The total duration of treatment for various forms of AML ranges from several months to (in the case of variant M3) 2-3 years.

New targeted drugs are constantly emerging to help cure patients with complex cases of AML. Thus, some patients benefit from venetoclax (Venclexta) and/or daratumumab (Darzalex). The conjugate drug gemtuzumab ozogamicin (Mylotarg) is sometimes used. In addition, bone marrow transplantation protocols are being improved.

Forecast

Without treatment, AML usually leads to death of the patient within several months, sometimes even several weeks. However, with modern treatment many can be saved. The prognosis depends on the specific type of leukemia, chromosomal characteristics of leukemic cells, age, general condition of the patient and other factors.

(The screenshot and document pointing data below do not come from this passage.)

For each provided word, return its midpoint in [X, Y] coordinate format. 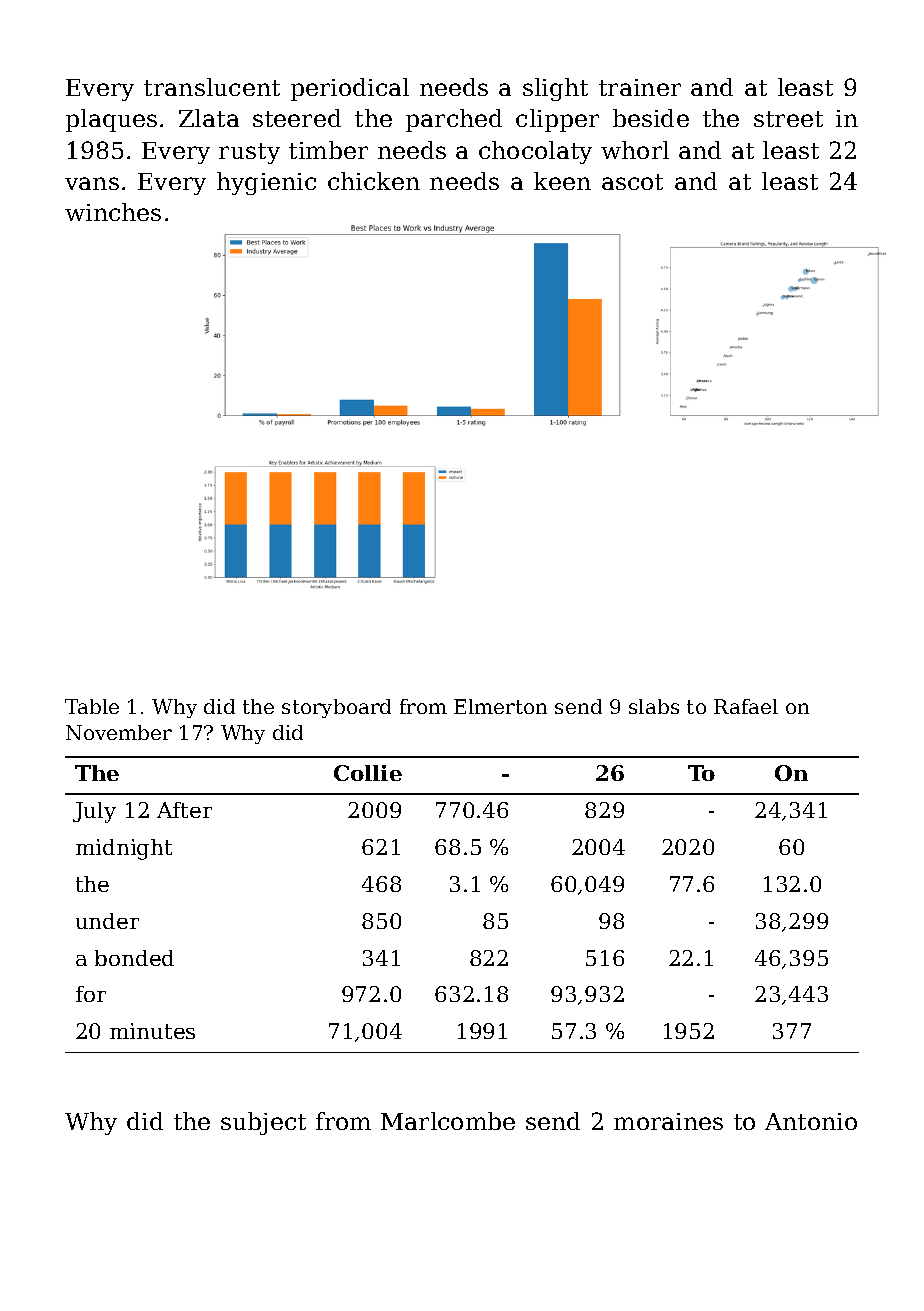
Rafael [746, 706]
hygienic [266, 183]
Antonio [811, 1121]
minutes [152, 1031]
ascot [632, 182]
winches [113, 212]
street [788, 119]
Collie [368, 773]
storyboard [336, 708]
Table [92, 706]
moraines [668, 1121]
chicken [374, 181]
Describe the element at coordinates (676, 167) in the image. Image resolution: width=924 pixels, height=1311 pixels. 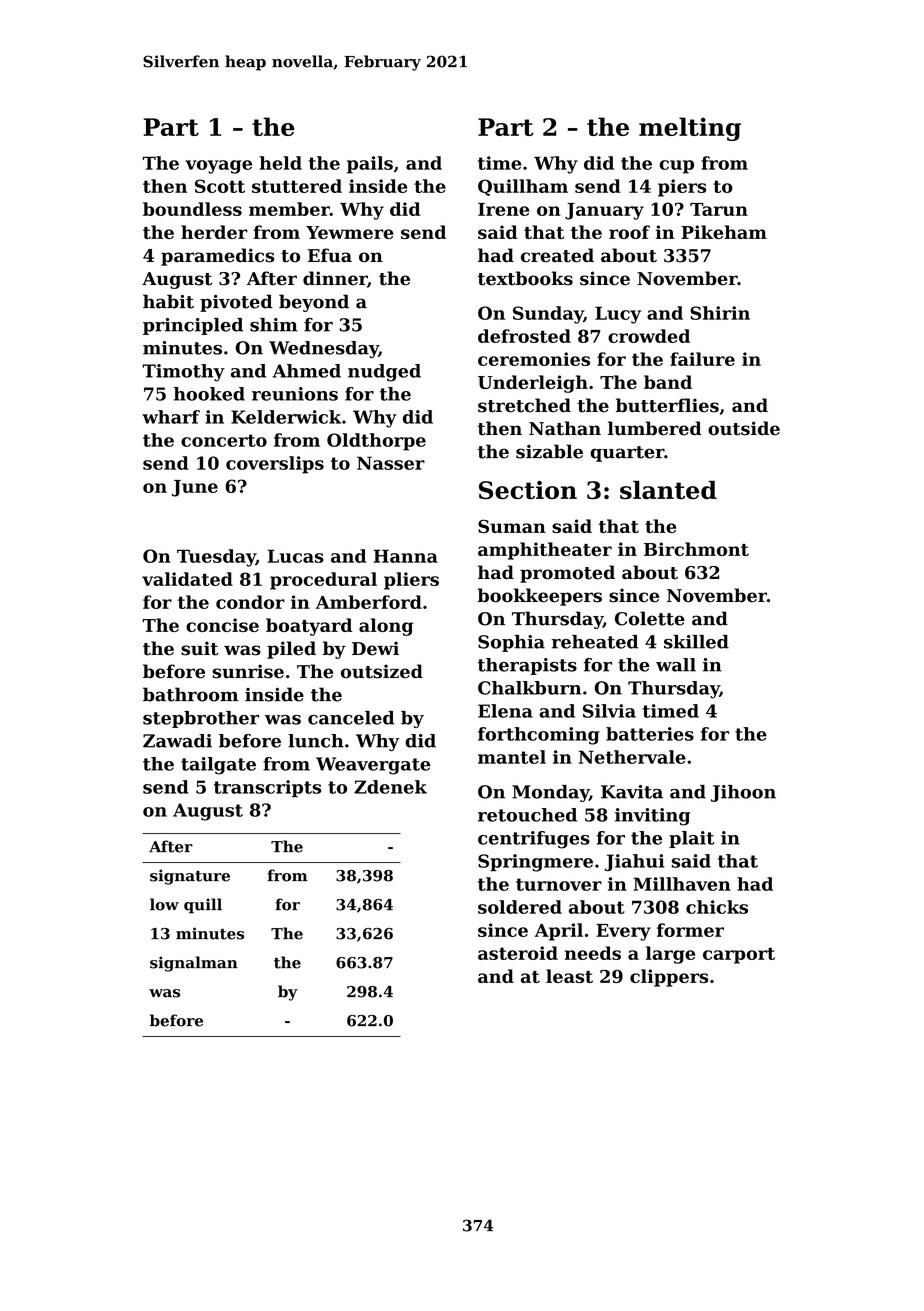
I see `cup` at that location.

Currently, medicine in developed countries is able to cure more than 65% of children with AML. In particular, the results of bone marrow transplantation are constantly improving. In middle and old age, unfortunately, the likelihood of cure is significantly lower.

It should be noted that the majority of patients with AML are elderly patients. Compared to young people, they tolerate treatment more difficultly and respond less well to it. Only a minority of patients over 60 years of age achieve long-term remission. For others, supportive treatment (fighting infections, transfusions of blood components, pain relief) is often the mainstay to prolong life and improve its quality.